■ Source passage:
Start of Block

Sex Education

January 11, 2015

Sex Education

What place should sex education have in our public schools? That is a question that needs to be carefully considered. For many of us, our parents, and especially our grandparents, never had sex education when they went to school. How did they become aware of what sex is all about? Obviously, they learned about it. Why then do we need sex education now?

The tragic thing about sex education in our schools is that it is encouraging illicit sexual behavior. One of the rules of education is that we learn by doing. After being taught the facts of  sex, it’s only natural that teen agers, even children, will say, “Hey, let’s try it.” Sex education is generally taught without any teaching of moral responsibility. Sometimes they even suggest that teens should look for opportunities to develop their sexual skills. The following web site gives the following advice. “If sex education is going to be effective it needs to include opportunities for young people to develop skills, as it can be hard for them to act on the basis of only having information.” You can find it at this web site by clicking on “sex education that works” and then going to “what skills show sex education development?”

The Heritage Foundation warns of the serious problem facing our society because of the irresponsible behavior of young people regarding the sex drive.   The following web site has something important to say about promiscuity among young people.   “Teen sexual activity remains a widespread problem confronting the nation. Each year, some 2.6 million teenagers become sexually active–a rate of 7,000 teens per day. Among high school students, nearly half report having engaged in sexual activity, and one-third are currently active.” The same web page offers the following solution: “Abstinence education teaches abstinence from sexual activity outside marriage as the expected standard for all school age children, and stresses the social, psychological, and health benefits of abstinence. Abstinence programs also provide youths with valuable life and decision-making skills that lay the foundation for personal responsibility and developing healthy relationships, and marriages later in life. These programs emphasize preparing young people for future-oriented goals.”

Sex education should be replaced by abstinence education. Excellent results are being reported in schools where it is being taught. You can find some good information about abstinence education by going to and typing in “abstinence education.” At the following web sites you can find information about programs that are being used for abstinence education:


Abstinence education usually encourages young people to sign a pledge saying they will refrain from sex until after marriage. Abstinence education also teaches young people to face the fact that, for them, sexual activity is costly, and that it has the risk of negative outcomes like STD (sexually transmitted diseases) infections, lower academic achievements, emotional problems, and out of wedlock childbearing.

It is only natural that children will ask questions about sex. Their questions should be addressed to their parents. Parents should answer their questions honestly and in accordance with the age of the child. If you, the parent, don’t think your child is ready for a complete explanation about it, you can say, “Honey, when you are older we will talk more about it.”

End of Block

■ Work instructions:
1. Answer these from the sex education article:
(a) According to the quoted passage, how many teenagers become sexually active each year?
(b) What does abstinence education usually encourage young people to sign?
(c) To whom should children's questions about sex be addressed?
2. Copy the part of the sex education article between "What place should" and "sex education now?", inclusive.

■ Excerpted records:
Start of Block

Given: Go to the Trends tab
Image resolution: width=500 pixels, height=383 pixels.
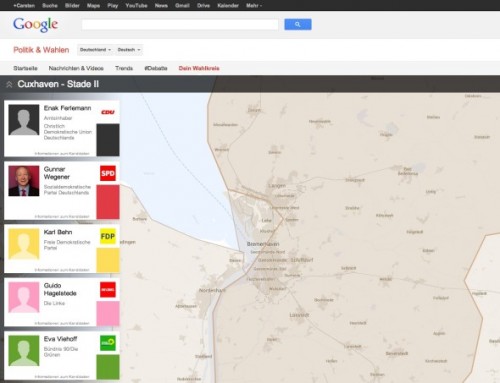Looking at the screenshot, I should 124,68.
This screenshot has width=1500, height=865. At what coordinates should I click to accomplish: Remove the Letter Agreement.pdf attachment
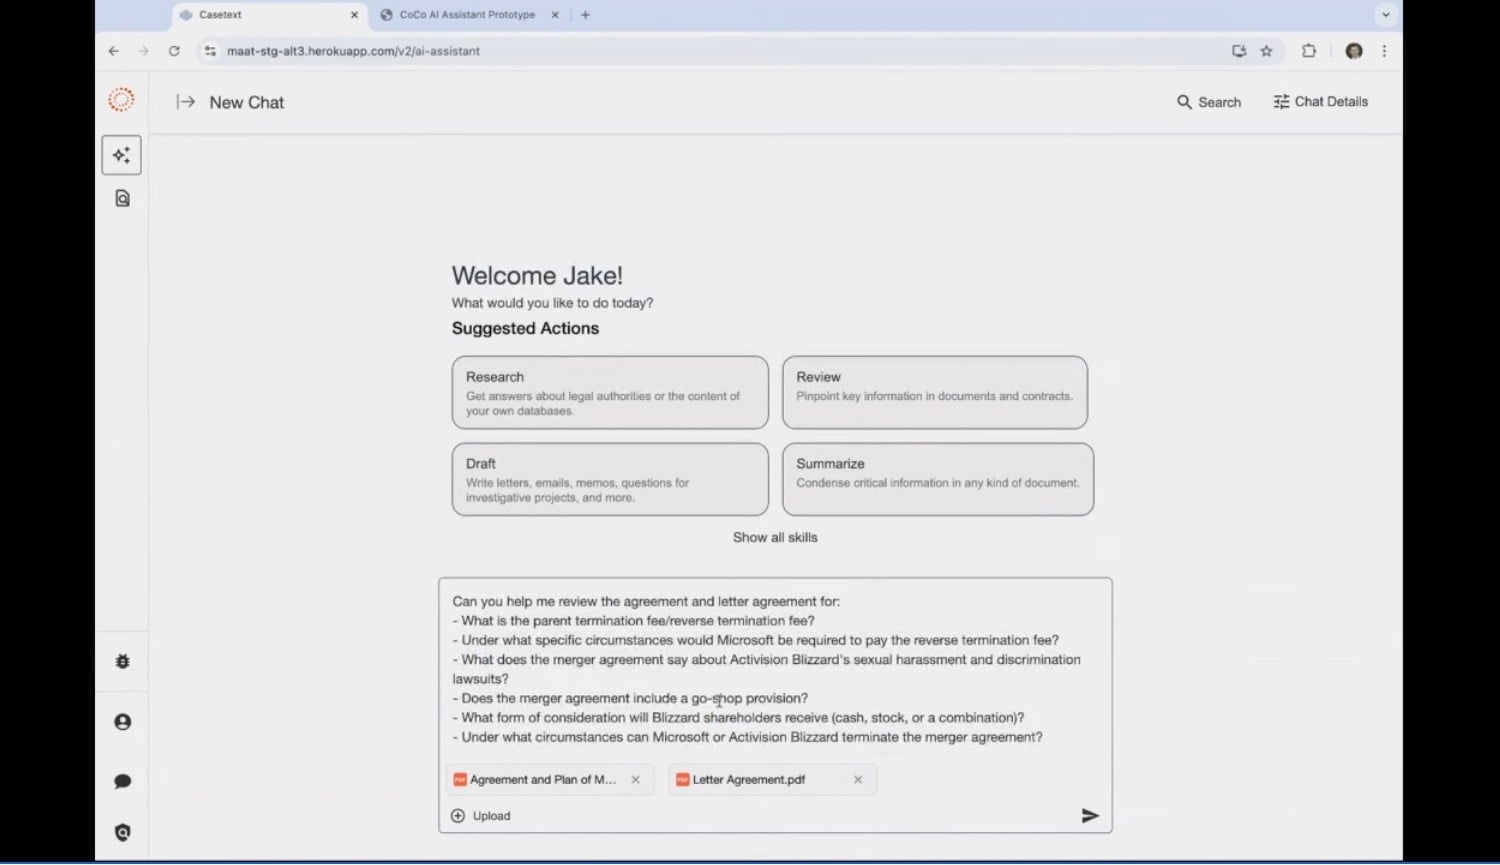(858, 780)
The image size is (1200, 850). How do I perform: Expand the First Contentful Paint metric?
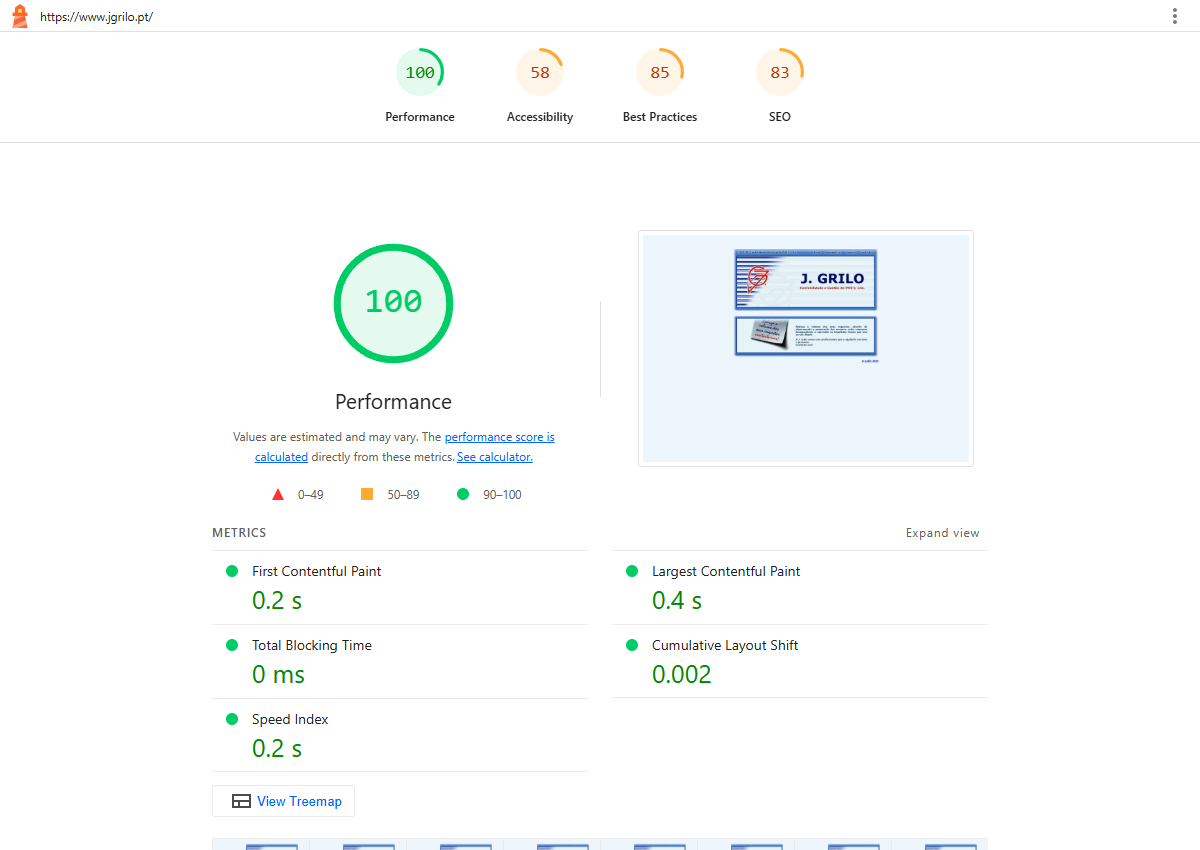coord(400,587)
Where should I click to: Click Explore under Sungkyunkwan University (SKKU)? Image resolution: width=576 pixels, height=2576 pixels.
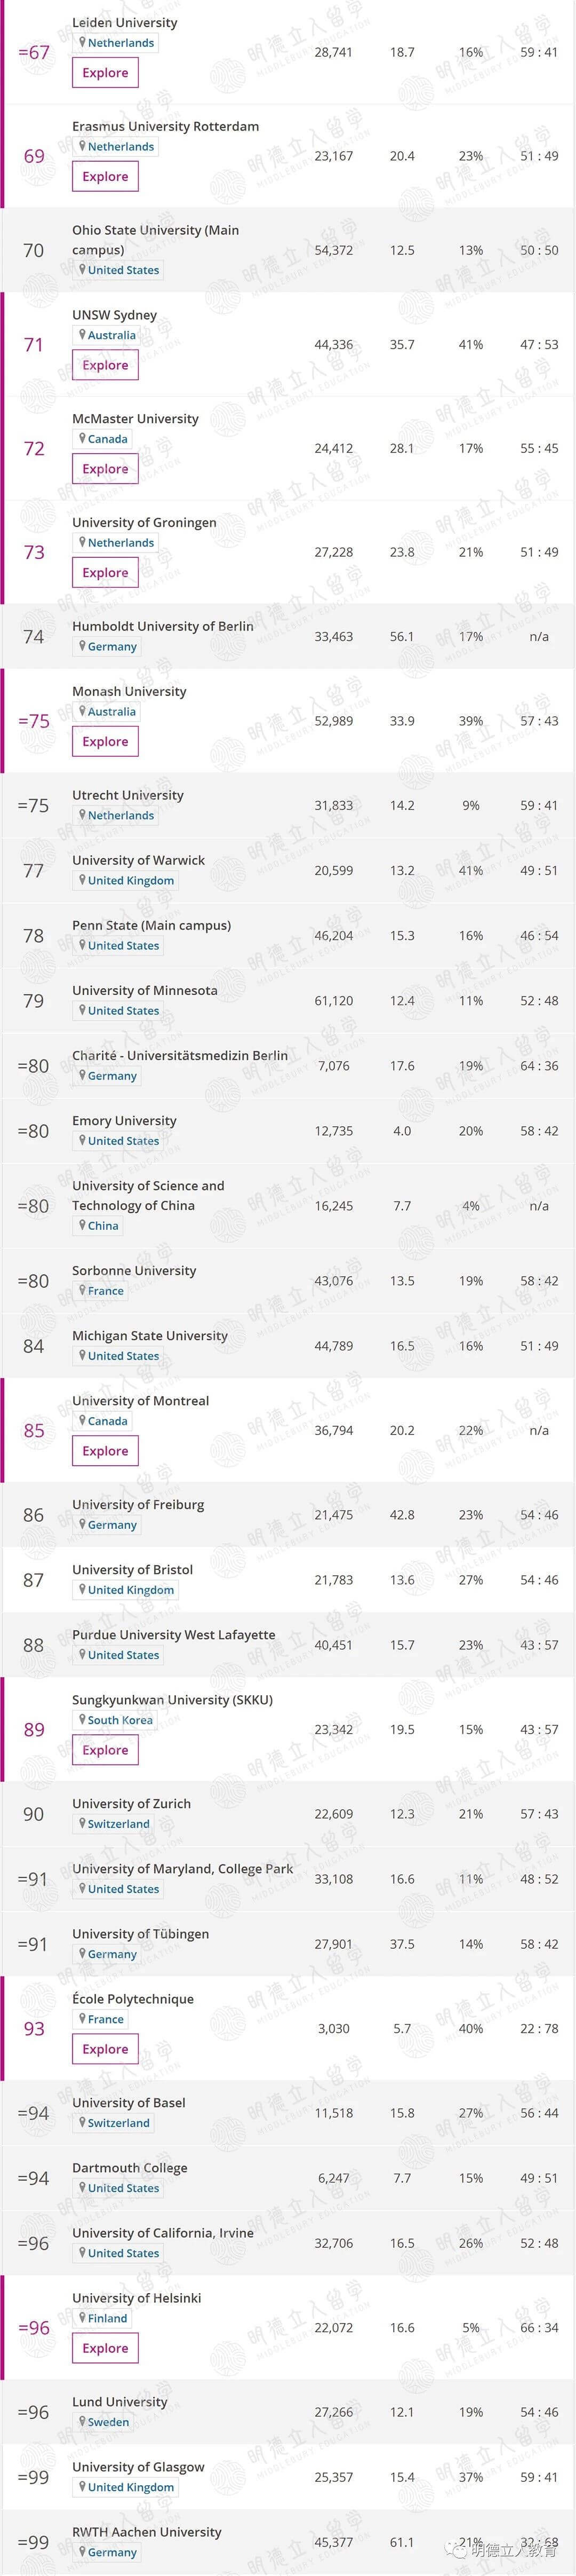click(105, 1751)
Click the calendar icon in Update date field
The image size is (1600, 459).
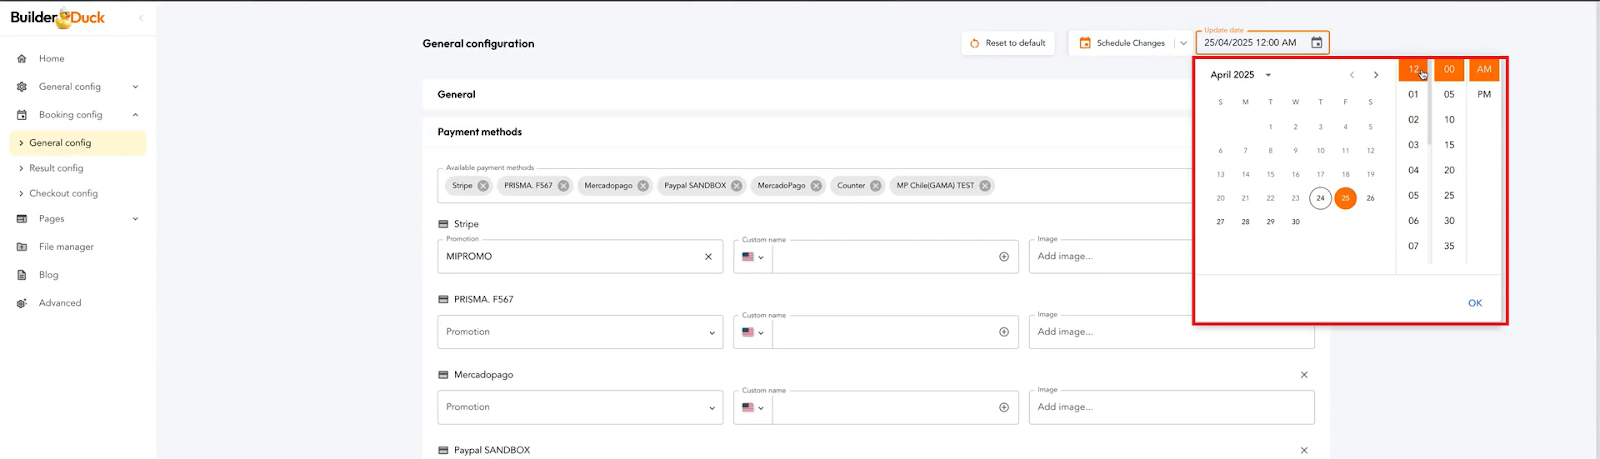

End of Block

■ Task-by-task solutions:
1.
(a) Some 2.6 million, a rate of 7,000 teens per day.
(b) A pledge saying they will refrain from sex until after marriage.
(c) Their parents.

2.
What place should sex education have in our public schools? That is a question that needs to be carefully considered. For many of us, our parents, and especially our grandparents, never had sex education when they went to school. How did they become aware of what sex is all about? Obviously, they learned about it. Why then do we need sex education now?